So my guess is they applied little care to the oversight committee and handed them a sheet of what not to do, such as attempt to browse external web sites. The staffers did so anyway, and now are "penetrating" the firewall that didn't even exist except on paper. The agency now has a reason to restrain activities of oversight staffers that they didn't have before (for violating policy).



> So my guess is they applied little care to the oversight committee and handed them a sheet of what not to do, such as attempt to browse external web sites. The staffers did so anyway, and now are "penetrating" the firewall that didn't even exist except on paper. The agency now has a reason to restrain activities of oversight staffers that they didn't have before (for violating policy).

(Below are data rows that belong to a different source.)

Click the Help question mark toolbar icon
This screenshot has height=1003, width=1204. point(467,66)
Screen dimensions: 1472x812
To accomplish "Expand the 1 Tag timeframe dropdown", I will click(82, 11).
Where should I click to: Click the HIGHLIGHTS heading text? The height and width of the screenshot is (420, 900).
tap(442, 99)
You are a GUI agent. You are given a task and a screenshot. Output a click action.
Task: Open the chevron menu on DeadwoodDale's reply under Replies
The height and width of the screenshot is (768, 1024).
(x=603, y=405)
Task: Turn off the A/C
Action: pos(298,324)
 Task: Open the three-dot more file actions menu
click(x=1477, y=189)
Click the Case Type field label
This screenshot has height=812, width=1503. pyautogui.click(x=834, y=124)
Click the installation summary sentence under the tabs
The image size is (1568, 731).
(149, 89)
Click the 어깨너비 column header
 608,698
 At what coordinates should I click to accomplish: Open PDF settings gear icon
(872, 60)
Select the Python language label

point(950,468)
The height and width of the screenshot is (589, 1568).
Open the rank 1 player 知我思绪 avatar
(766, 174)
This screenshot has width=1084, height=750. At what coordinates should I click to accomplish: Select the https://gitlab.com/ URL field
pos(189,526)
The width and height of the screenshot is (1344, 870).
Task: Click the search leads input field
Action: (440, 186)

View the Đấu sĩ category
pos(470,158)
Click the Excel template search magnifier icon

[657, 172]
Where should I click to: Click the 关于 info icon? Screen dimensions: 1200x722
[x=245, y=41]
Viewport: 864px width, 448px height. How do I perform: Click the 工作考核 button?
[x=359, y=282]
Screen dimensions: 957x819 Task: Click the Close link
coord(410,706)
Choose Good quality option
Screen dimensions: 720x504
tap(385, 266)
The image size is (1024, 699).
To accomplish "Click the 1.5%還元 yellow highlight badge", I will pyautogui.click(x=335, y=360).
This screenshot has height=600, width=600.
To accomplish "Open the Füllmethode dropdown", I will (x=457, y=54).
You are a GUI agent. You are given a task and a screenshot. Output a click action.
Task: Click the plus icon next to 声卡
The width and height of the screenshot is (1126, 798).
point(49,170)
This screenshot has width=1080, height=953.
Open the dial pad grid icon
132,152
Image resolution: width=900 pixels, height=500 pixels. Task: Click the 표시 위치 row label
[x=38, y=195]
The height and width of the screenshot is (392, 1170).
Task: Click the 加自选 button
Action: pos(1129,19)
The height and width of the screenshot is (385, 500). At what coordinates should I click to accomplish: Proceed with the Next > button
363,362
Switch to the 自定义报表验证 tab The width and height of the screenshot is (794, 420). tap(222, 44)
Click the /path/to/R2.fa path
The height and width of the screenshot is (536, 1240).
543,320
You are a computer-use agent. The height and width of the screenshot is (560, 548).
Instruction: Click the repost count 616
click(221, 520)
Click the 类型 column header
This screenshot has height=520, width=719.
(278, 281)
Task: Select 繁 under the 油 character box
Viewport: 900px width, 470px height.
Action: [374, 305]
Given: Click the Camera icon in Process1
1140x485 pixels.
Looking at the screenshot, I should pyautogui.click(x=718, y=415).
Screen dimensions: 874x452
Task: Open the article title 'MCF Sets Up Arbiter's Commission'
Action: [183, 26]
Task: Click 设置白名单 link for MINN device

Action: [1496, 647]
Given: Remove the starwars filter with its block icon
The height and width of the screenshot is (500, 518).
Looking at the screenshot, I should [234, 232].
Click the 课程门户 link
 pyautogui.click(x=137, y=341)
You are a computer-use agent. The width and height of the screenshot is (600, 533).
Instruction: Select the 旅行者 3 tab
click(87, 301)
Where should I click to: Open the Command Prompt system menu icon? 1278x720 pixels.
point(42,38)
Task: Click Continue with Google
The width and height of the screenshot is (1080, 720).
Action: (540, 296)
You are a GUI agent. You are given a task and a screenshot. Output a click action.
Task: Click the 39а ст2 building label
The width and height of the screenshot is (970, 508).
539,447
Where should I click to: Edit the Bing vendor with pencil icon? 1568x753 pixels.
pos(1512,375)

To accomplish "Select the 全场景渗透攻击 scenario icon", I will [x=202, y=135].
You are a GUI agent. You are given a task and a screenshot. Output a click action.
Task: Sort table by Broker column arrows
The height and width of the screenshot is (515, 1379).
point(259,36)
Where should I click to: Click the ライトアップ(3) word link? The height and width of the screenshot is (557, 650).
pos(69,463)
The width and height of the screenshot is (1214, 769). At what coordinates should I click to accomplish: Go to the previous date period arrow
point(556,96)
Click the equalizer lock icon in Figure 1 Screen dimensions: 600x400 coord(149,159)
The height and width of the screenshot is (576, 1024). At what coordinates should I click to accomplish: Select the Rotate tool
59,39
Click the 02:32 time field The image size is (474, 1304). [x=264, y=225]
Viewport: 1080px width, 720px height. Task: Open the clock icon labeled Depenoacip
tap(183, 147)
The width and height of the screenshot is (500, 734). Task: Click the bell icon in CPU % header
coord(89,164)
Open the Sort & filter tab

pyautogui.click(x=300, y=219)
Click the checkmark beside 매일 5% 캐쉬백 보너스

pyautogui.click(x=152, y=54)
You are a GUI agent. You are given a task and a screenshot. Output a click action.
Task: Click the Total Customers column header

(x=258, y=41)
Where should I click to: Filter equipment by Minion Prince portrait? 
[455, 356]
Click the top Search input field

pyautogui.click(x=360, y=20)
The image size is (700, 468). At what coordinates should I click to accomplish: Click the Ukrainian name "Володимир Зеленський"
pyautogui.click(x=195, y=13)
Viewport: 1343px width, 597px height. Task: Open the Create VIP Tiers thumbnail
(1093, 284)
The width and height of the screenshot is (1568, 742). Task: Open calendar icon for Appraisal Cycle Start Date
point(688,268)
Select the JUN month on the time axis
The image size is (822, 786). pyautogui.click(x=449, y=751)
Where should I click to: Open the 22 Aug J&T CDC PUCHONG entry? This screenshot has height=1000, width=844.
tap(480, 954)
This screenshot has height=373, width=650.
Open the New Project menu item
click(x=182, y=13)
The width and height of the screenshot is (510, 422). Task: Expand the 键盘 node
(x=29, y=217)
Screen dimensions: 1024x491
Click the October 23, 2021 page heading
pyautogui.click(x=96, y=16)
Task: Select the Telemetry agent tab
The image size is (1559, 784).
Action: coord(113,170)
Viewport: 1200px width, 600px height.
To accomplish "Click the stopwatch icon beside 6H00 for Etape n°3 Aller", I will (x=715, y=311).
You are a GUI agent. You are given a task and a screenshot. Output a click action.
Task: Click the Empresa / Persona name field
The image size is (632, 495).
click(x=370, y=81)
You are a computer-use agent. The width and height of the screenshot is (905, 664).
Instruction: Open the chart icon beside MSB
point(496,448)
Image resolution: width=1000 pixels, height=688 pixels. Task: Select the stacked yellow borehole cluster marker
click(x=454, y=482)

That sounds likely, but that also sounds like incompetence on the CIA's part. It also seems absurd for the CIA to decide what the CIA overseers can see.


it's safe to say that incompetence only occurs in areas where competence is not a priority, incompetence is on purpose, or where the situation is beyond the competence of anyone.

Such as setting up file-access auditing on sensitive files, like what they (or Booz Allen Hamilton, their contractor) didn't do? Hard to believe basic Microsoft sysadmin training concepts evade their competency filter.


Oh duh, the Booz comment was intended to include Edward Snowden's name.


You're confusing the NSA and the CIA. They are, actually, different entities.